SÃO PAULO, SP (FOLHAPRESS) - O Governo do Estado de São Paulo destinará este ano cerca de R$ 195 milhões para ampliar o monitoramento climático e realizar obras de prevenção contra eventos extremos em todo o estado, e a principal ação vai ser a compra de oito novos radares meteorológicos, que se juntarão aos sete existentes para fortalecer a capacidade de previsão e emissão de alertas em todo o território paulista.
O pacote de investimentos será divulgado na manhã desta terça-feira (14) em evento no Palácio dos Bandeirantes, sede do governo estadual, na zona sul de São Paulo, para comemorar os 50 anos da Defesa Civil paulista.
Além da aquisição dos radares, que deverão custar R$ 110 milhões, em parceria com a USP (Universidade de São Paulo) e a SP Águas, os repasses serão usados na execução de obras de prevenção a desastres, na compra de viaturas e caminhões-pipa, além de investimentos em tecnologia, pesquisa e fortalecimento das defesas civis municipais.
"A Defesa Civil de São Paulo chega aos 50 anos vivendo o maior ciclo de transformação da sua história. Estamos ampliando investimentos, incorporando tecnologia e fortalecendo os municípios para agir cada vez mais antes que o desastre aconteça. Nosso compromisso é claro: salvar vidas por meio da prevenção, da integração e da informação", destacou o coronel Rinaldo de Araujo Monteiro, coordenador estadual da Defesa Civil.
Atualmente, o estado de São Paulo conta com sete radares meteorológicos, dois deles adquiridos recentemente -o de Ilhabela, que monitora todo o litoral norte e a Baixada Santista, e outro instalado em Campinas, que cobre uma área de 100 quilômetros quadrados. Dos sete radares, um é gerido pela SP Águas, dois são geridos pela USP, três pela Unesp e um pela Unicamp.
Em janeiro de 2025, a gestão Tarcísio de Freitas instituiu o CePram (Centro Paulista de Radares e Alertas Meteorológicos), departamento que faz a integração dos radares e equipamentos disponíveis.
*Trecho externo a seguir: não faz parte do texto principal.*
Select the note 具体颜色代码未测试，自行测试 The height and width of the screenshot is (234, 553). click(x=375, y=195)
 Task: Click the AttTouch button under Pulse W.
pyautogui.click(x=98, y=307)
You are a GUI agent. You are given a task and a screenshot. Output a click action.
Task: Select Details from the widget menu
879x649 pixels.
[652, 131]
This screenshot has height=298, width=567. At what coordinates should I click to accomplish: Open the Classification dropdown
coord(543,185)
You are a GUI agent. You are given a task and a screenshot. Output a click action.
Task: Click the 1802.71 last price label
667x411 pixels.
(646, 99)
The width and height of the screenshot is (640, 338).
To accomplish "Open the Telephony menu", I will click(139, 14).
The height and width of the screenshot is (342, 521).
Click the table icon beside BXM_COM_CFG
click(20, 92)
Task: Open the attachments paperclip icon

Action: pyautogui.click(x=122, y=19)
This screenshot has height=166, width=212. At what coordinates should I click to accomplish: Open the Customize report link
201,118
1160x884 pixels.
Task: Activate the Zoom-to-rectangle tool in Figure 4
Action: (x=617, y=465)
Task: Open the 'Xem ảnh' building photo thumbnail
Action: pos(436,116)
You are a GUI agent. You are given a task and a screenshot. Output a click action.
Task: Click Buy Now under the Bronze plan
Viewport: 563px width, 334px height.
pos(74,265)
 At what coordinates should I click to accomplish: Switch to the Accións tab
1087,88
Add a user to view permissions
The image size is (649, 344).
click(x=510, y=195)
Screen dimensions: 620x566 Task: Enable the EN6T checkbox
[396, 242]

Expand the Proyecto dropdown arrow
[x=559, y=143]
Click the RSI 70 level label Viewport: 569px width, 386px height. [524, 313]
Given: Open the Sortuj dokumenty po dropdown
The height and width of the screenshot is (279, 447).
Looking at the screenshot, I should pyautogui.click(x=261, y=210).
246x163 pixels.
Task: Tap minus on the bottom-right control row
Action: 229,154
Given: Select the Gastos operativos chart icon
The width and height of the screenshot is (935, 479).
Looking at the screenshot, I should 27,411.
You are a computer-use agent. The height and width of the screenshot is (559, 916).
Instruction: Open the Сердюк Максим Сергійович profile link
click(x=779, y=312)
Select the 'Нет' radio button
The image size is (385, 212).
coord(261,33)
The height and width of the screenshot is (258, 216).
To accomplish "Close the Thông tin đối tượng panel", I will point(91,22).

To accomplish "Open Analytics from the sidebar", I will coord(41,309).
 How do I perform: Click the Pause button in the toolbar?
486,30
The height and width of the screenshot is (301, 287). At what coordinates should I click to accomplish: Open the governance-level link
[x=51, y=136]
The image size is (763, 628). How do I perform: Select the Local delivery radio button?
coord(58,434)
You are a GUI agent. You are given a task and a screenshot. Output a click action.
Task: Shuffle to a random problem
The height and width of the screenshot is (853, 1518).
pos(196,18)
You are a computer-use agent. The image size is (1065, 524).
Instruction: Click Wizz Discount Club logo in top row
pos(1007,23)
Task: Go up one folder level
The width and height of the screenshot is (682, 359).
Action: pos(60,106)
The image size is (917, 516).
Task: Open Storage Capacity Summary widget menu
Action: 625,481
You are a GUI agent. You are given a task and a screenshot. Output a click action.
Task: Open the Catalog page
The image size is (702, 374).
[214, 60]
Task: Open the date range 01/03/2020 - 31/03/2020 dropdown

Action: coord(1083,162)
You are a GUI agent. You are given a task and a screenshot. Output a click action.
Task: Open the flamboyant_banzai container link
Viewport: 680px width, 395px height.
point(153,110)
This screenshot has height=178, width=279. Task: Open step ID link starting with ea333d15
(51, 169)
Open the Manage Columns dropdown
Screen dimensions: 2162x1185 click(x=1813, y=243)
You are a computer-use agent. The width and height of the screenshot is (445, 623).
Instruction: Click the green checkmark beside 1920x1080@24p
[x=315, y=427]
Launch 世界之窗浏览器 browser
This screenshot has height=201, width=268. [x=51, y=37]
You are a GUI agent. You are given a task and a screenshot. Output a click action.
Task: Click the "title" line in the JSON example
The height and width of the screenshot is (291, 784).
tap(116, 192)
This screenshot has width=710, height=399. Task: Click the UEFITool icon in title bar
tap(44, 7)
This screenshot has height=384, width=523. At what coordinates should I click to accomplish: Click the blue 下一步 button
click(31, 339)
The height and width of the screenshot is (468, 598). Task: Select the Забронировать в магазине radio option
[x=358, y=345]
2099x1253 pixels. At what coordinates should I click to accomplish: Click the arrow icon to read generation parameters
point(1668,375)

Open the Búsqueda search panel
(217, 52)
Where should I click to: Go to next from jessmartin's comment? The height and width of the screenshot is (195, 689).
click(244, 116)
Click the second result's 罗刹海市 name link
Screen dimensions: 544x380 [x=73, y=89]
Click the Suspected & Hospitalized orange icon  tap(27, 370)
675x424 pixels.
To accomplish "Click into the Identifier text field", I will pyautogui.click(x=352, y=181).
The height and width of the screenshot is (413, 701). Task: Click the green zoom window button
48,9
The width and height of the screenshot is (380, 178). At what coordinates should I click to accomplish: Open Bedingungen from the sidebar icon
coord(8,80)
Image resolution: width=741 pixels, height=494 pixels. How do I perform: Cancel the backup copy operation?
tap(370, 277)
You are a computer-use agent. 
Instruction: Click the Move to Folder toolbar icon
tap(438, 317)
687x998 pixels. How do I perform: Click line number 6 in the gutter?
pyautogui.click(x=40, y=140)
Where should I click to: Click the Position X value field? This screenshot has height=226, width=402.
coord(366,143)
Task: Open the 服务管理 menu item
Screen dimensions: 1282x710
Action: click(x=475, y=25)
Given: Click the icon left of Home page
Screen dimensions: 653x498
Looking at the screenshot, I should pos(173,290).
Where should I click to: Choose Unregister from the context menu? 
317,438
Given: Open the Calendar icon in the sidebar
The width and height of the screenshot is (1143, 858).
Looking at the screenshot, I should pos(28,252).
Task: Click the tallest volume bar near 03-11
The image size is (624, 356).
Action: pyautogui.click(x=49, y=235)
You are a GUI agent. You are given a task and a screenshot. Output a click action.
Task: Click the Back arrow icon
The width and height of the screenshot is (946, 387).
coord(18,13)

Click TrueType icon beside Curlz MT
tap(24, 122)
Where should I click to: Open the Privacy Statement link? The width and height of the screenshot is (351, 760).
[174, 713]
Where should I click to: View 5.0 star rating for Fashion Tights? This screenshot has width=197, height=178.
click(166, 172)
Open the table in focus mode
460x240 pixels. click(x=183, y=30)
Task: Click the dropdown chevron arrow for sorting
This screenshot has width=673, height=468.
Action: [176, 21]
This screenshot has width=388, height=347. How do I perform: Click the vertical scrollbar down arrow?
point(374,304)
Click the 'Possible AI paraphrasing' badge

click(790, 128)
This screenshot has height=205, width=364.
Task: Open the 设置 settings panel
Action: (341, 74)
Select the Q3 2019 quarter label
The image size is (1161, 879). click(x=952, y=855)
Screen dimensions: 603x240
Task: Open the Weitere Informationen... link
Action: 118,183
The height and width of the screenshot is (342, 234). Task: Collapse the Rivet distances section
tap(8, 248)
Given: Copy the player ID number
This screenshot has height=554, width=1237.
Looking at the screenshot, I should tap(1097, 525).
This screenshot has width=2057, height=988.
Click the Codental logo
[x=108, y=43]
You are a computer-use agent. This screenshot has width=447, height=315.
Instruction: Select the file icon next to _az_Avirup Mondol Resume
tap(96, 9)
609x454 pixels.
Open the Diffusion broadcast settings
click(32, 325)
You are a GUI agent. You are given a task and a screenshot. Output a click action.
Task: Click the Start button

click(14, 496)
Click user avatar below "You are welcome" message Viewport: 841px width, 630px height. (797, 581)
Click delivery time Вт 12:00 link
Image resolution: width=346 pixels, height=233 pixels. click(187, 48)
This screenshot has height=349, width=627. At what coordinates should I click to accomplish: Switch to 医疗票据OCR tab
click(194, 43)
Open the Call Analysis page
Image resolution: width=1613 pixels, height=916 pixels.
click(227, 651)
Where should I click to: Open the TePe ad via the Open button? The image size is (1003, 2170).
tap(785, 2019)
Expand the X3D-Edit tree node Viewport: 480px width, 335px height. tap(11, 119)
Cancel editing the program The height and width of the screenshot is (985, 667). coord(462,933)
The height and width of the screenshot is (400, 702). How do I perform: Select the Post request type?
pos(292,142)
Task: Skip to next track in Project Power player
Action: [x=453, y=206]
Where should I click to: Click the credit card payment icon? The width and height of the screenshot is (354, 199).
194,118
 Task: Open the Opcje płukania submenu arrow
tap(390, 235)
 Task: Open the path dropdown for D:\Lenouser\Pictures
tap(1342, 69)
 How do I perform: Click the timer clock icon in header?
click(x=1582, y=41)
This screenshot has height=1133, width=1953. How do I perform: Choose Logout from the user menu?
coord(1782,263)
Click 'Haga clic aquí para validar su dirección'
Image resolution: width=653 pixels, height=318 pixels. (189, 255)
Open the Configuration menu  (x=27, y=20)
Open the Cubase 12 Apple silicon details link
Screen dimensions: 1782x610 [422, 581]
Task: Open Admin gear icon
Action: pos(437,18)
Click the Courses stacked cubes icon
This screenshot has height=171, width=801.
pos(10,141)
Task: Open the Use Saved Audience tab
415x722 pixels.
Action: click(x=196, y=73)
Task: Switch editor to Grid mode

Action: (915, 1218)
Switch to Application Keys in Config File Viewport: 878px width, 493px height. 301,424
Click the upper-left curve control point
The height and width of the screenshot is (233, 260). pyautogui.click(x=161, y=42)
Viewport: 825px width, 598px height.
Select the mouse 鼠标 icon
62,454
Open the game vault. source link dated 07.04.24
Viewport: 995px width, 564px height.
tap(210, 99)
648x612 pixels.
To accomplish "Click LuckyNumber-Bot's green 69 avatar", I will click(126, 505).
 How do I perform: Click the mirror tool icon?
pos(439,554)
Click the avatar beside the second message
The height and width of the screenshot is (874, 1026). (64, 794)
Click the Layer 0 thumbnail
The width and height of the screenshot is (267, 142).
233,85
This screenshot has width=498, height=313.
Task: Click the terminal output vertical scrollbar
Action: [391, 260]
Ele funciona sob a gestão da Defesa Civil estadual e conta com profissionais especializados como meteorologistas, hidrólogos e geólogos.
O pacote inclui a contratação de 40 novas obras de defesa civil, a um custo de mais de R$ 47,6 milhões, além da inauguração de 12 obras já concluídas, voltadas à redução de riscos em áreas vulneráveis e ao aumento da resiliência dos municípios, com R$ 7,6 milhões já aplicados.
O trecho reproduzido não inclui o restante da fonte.